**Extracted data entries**
◇ ◇ ◇
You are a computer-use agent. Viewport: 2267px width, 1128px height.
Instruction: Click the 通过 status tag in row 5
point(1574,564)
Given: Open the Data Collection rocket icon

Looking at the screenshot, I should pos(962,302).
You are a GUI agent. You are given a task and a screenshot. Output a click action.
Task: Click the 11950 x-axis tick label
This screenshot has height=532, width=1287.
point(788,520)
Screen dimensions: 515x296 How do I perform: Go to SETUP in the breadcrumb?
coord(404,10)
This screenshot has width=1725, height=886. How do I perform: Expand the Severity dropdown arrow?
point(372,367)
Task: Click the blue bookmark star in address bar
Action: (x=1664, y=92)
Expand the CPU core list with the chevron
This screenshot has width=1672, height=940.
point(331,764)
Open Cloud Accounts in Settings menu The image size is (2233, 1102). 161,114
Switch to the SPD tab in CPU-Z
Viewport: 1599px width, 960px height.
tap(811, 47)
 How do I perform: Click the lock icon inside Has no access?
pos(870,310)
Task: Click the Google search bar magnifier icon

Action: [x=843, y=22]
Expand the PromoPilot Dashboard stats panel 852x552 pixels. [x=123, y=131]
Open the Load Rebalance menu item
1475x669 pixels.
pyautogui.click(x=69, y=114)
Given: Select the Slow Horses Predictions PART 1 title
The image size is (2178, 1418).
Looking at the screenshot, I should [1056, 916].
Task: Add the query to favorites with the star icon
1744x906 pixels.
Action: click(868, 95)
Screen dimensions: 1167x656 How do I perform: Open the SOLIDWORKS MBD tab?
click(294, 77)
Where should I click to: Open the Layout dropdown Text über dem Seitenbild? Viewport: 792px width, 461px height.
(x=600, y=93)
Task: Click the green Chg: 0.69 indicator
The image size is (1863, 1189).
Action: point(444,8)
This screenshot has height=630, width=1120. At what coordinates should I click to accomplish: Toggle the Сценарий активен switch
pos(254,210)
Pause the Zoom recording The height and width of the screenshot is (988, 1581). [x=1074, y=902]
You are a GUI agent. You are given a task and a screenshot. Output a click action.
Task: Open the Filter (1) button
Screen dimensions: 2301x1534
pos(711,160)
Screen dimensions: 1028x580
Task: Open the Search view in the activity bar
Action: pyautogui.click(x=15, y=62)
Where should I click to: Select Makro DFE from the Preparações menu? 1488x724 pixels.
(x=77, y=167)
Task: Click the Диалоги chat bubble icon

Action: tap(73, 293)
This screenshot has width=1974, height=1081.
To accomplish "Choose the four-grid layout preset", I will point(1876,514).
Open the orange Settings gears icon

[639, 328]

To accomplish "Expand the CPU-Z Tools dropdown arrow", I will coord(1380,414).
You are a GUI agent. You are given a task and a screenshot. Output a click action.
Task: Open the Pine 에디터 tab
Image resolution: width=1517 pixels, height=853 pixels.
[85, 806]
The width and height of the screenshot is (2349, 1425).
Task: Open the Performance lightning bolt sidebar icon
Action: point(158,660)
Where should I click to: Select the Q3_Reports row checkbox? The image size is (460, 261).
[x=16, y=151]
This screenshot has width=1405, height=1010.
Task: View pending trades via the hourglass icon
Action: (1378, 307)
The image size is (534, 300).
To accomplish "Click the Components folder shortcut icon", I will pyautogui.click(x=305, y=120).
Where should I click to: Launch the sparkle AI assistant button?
◇ ◇ ◇
**TASK DESCRIPTION**
Set down the entries again exactly as they are.

**REPLY TO THE TASK**
You are a computer-use agent. Viewport: 2267px width, 1128px height.
Instruction: Click the 通过 status tag in row 5
point(1574,564)
Given: Open the Data Collection rocket icon

Looking at the screenshot, I should pos(962,302).
You are a GUI agent. You are given a task and a screenshot. Output a click action.
Task: Click the 11950 x-axis tick label
This screenshot has height=532, width=1287.
point(788,520)
Screen dimensions: 515x296 How do I perform: Go to SETUP in the breadcrumb?
coord(404,10)
This screenshot has width=1725, height=886. How do I perform: Expand the Severity dropdown arrow?
point(372,367)
Task: Click the blue bookmark star in address bar
Action: (x=1664, y=92)
Expand the CPU core list with the chevron
This screenshot has width=1672, height=940.
point(331,764)
Open Cloud Accounts in Settings menu The image size is (2233, 1102). 161,114
Switch to the SPD tab in CPU-Z
Viewport: 1599px width, 960px height.
tap(811, 47)
 How do I perform: Click the lock icon inside Has no access?
pos(870,310)
Task: Click the Google search bar magnifier icon

Action: [x=843, y=22]
Expand the PromoPilot Dashboard stats panel 852x552 pixels. [x=123, y=131]
Open the Load Rebalance menu item
1475x669 pixels.
pyautogui.click(x=69, y=114)
Given: Select the Slow Horses Predictions PART 1 title
The image size is (2178, 1418).
Looking at the screenshot, I should [1056, 916].
Task: Add the query to favorites with the star icon
1744x906 pixels.
Action: click(868, 95)
Screen dimensions: 1167x656 How do I perform: Open the SOLIDWORKS MBD tab?
click(294, 77)
Where should I click to: Open the Layout dropdown Text über dem Seitenbild? Viewport: 792px width, 461px height.
(x=600, y=93)
Task: Click the green Chg: 0.69 indicator
The image size is (1863, 1189).
Action: point(444,8)
This screenshot has height=630, width=1120. At what coordinates should I click to accomplish: Toggle the Сценарий активен switch
pos(254,210)
Pause the Zoom recording The height and width of the screenshot is (988, 1581). [x=1074, y=902]
You are a GUI agent. You are given a task and a screenshot. Output a click action.
Task: Open the Filter (1) button
Screen dimensions: 2301x1534
pos(711,160)
Screen dimensions: 1028x580
Task: Open the Search view in the activity bar
Action: pyautogui.click(x=15, y=62)
Where should I click to: Select Makro DFE from the Preparações menu? 1488x724 pixels.
(x=77, y=167)
Task: Click the Диалоги chat bubble icon

Action: tap(73, 293)
This screenshot has width=1974, height=1081.
To accomplish "Choose the four-grid layout preset", I will point(1876,514).
Open the orange Settings gears icon

[639, 328]

To accomplish "Expand the CPU-Z Tools dropdown arrow", I will coord(1380,414).
You are a GUI agent. You are given a task and a screenshot. Output a click action.
Task: Open the Pine 에디터 tab
Image resolution: width=1517 pixels, height=853 pixels.
[85, 806]
The width and height of the screenshot is (2349, 1425).
Task: Open the Performance lightning bolt sidebar icon
Action: point(158,660)
Where should I click to: Select the Q3_Reports row checkbox? The image size is (460, 261).
[x=16, y=151]
This screenshot has width=1405, height=1010.
Task: View pending trades via the hourglass icon
Action: (1378, 307)
The image size is (534, 300).
To accomplish "Click the Components folder shortcut icon", I will pyautogui.click(x=305, y=120).
Where should I click to: Launch the sparkle AI assistant button?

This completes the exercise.